### What you should do
What is the number of lines in this data that contain the word "August"? Give the number alone.

Given information section start

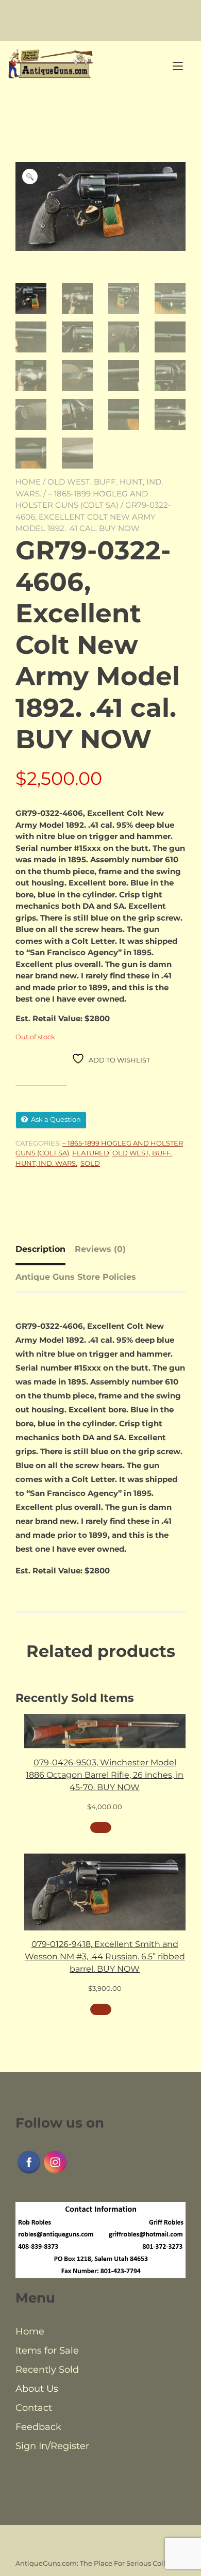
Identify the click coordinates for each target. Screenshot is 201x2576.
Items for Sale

Given information section end
Given information section start

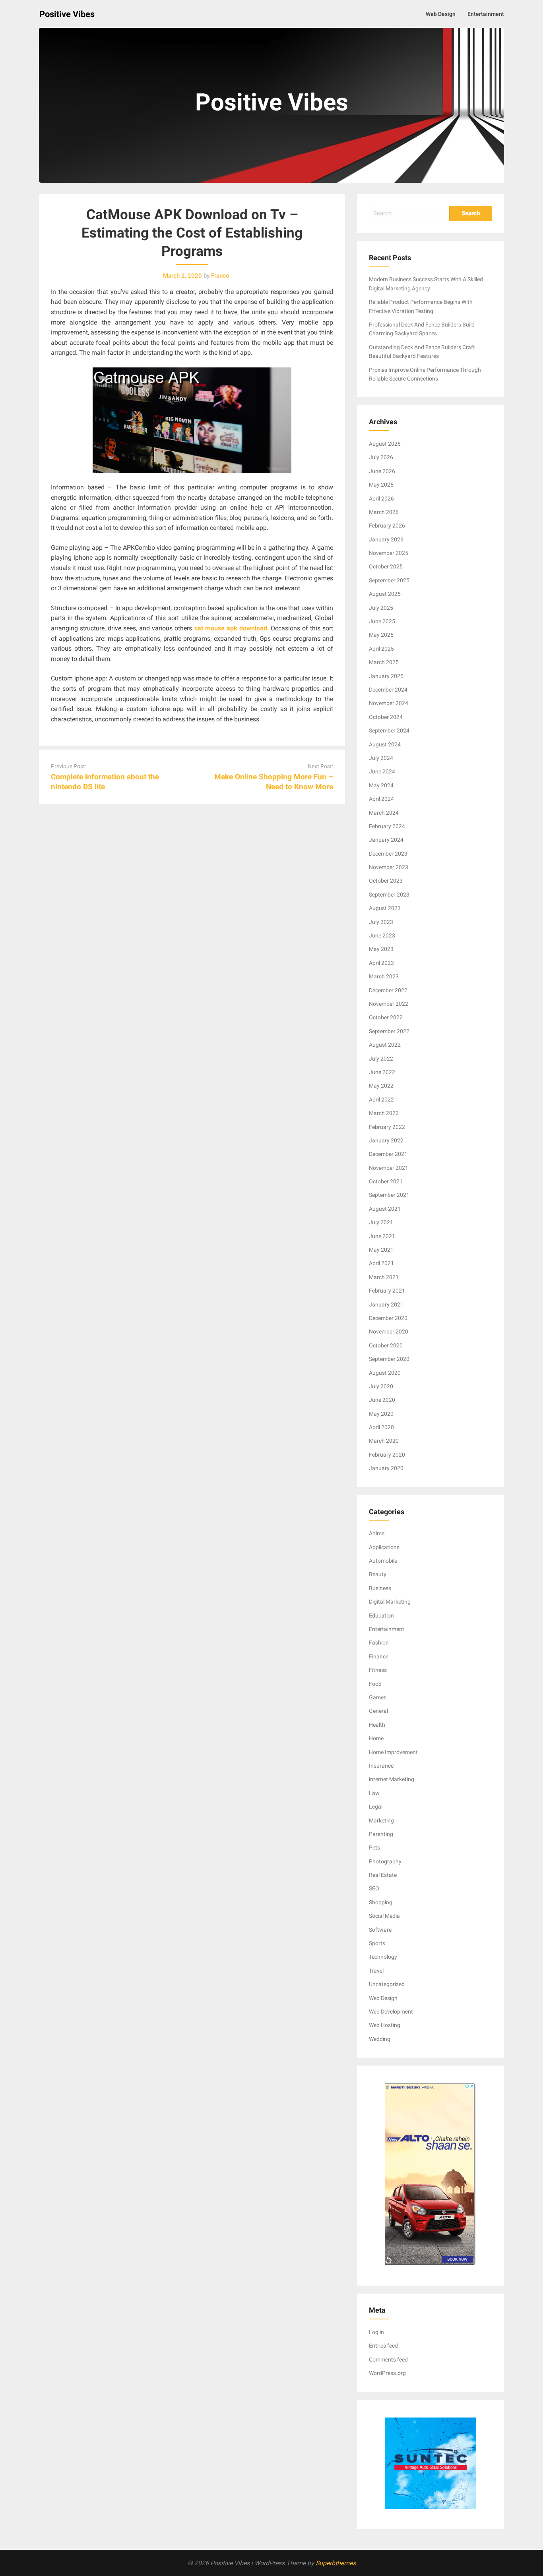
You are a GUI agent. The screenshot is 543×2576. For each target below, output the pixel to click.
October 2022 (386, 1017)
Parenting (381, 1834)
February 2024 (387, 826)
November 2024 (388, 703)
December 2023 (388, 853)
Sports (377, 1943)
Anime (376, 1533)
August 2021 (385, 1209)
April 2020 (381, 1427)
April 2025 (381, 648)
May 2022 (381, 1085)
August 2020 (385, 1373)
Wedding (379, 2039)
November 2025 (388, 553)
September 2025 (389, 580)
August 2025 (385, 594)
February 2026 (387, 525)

Given information section end

### Written response
3